> [The records]
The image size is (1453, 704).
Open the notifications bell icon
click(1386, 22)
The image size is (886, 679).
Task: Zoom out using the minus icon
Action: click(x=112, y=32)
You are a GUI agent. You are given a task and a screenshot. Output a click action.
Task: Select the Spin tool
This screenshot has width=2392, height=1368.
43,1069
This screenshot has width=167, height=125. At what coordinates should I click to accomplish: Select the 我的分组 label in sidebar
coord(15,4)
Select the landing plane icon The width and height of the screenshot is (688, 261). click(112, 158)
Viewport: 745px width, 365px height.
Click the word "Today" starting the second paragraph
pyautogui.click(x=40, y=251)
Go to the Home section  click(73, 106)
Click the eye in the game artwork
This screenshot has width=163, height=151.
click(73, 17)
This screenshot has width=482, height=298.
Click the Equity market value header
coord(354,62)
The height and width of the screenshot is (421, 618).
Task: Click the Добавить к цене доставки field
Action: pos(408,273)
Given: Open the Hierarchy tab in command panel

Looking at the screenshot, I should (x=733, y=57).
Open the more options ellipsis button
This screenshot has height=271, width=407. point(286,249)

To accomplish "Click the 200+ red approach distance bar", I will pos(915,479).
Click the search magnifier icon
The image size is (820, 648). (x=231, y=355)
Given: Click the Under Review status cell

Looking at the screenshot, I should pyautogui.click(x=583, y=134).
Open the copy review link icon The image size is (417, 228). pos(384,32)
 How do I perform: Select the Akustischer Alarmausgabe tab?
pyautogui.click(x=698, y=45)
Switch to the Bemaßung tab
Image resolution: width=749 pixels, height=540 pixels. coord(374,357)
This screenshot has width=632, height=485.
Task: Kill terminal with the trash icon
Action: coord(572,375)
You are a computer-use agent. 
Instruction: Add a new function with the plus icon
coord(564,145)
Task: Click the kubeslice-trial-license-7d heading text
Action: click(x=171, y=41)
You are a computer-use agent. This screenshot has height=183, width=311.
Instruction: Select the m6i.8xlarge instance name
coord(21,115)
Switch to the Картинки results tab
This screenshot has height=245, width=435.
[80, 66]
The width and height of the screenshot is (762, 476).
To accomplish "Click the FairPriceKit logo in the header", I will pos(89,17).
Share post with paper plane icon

> [Exercise instructions] Can you copy the items above line for line, with no changes?

> [The result]
The image size is (1453, 704).
Open the notifications bell icon
click(1386, 22)
The image size is (886, 679).
Task: Zoom out using the minus icon
Action: click(x=112, y=32)
You are a GUI agent. You are given a task and a screenshot. Output a click action.
Task: Select the Spin tool
This screenshot has width=2392, height=1368.
43,1069
This screenshot has width=167, height=125. At what coordinates should I click to accomplish: Select the 我的分组 label in sidebar
coord(15,4)
Select the landing plane icon The width and height of the screenshot is (688, 261). click(112, 158)
Viewport: 745px width, 365px height.
Click the word "Today" starting the second paragraph
pyautogui.click(x=40, y=251)
Go to the Home section  click(73, 106)
Click the eye in the game artwork
This screenshot has width=163, height=151.
click(73, 17)
This screenshot has width=482, height=298.
Click the Equity market value header
coord(354,62)
The height and width of the screenshot is (421, 618).
Task: Click the Добавить к цене доставки field
Action: pos(408,273)
Given: Open the Hierarchy tab in command panel

Looking at the screenshot, I should (x=733, y=57).
Open the more options ellipsis button
This screenshot has height=271, width=407. point(286,249)

To accomplish "Click the 200+ red approach distance bar", I will pos(915,479).
Click the search magnifier icon
The image size is (820, 648). (x=231, y=355)
Given: Click the Under Review status cell

Looking at the screenshot, I should pyautogui.click(x=583, y=134).
Open the copy review link icon The image size is (417, 228). pos(384,32)
 How do I perform: Select the Akustischer Alarmausgabe tab?
pyautogui.click(x=698, y=45)
Switch to the Bemaßung tab
Image resolution: width=749 pixels, height=540 pixels. coord(374,357)
This screenshot has width=632, height=485.
Task: Kill terminal with the trash icon
Action: coord(572,375)
You are a computer-use agent. 
Instruction: Add a new function with the plus icon
coord(564,145)
Task: Click the kubeslice-trial-license-7d heading text
Action: click(x=171, y=41)
You are a computer-use agent. This screenshot has height=183, width=311.
Instruction: Select the m6i.8xlarge instance name
coord(21,115)
Switch to the Картинки results tab
This screenshot has height=245, width=435.
[80, 66]
The width and height of the screenshot is (762, 476).
To accomplish "Click the FairPriceKit logo in the header", I will pos(89,17).
Share post with paper plane icon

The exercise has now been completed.